*OBJECTIVE*.
Reproduce every entry below verbatim, keeping the same line order.

*A data block*.
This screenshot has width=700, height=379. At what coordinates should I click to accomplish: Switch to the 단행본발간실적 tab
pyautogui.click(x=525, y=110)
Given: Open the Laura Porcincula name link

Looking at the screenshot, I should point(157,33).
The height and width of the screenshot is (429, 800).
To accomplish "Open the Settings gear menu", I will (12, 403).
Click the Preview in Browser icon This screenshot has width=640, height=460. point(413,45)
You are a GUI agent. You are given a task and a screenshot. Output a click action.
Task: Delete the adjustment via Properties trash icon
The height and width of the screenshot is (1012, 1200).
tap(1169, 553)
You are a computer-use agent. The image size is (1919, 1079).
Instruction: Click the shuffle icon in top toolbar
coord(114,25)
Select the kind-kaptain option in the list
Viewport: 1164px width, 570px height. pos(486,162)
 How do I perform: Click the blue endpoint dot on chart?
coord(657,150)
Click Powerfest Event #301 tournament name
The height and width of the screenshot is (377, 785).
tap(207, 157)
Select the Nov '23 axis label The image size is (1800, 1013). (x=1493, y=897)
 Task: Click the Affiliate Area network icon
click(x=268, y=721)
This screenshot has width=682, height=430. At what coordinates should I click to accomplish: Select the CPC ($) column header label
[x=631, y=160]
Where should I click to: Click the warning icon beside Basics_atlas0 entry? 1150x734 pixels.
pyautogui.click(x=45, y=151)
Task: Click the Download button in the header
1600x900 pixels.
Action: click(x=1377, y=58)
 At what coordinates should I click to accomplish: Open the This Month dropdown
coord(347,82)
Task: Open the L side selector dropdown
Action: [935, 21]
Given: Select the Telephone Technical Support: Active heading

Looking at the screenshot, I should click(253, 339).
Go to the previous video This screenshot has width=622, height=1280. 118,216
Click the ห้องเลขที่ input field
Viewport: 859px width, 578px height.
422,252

*RESPONSE TO THIS TASK*.
This screenshot has width=700, height=379. At what coordinates should I click to accomplish: Switch to the 단행본발간실적 tab
pyautogui.click(x=525, y=110)
Given: Open the Laura Porcincula name link

Looking at the screenshot, I should point(157,33).
The height and width of the screenshot is (429, 800).
To accomplish "Open the Settings gear menu", I will (12, 403).
Click the Preview in Browser icon This screenshot has width=640, height=460. point(413,45)
You are a GUI agent. You are given a task and a screenshot. Output a click action.
Task: Delete the adjustment via Properties trash icon
The height and width of the screenshot is (1012, 1200).
tap(1169, 553)
You are a computer-use agent. The image size is (1919, 1079).
Instruction: Click the shuffle icon in top toolbar
coord(114,25)
Select the kind-kaptain option in the list
Viewport: 1164px width, 570px height. pos(486,162)
 How do I perform: Click the blue endpoint dot on chart?
coord(657,150)
Click Powerfest Event #301 tournament name
The height and width of the screenshot is (377, 785).
tap(207, 157)
Select the Nov '23 axis label The image size is (1800, 1013). (x=1493, y=897)
 Task: Click the Affiliate Area network icon
click(x=268, y=721)
This screenshot has width=682, height=430. At what coordinates should I click to accomplish: Select the CPC ($) column header label
[x=631, y=160]
Where should I click to: Click the warning icon beside Basics_atlas0 entry? 1150x734 pixels.
pyautogui.click(x=45, y=151)
Task: Click the Download button in the header
1600x900 pixels.
Action: click(x=1377, y=58)
 At what coordinates should I click to accomplish: Open the This Month dropdown
coord(347,82)
Task: Open the L side selector dropdown
Action: [935, 21]
Given: Select the Telephone Technical Support: Active heading

Looking at the screenshot, I should click(253, 339).
Go to the previous video This screenshot has width=622, height=1280. 118,216
Click the ห้องเลขที่ input field
Viewport: 859px width, 578px height.
422,252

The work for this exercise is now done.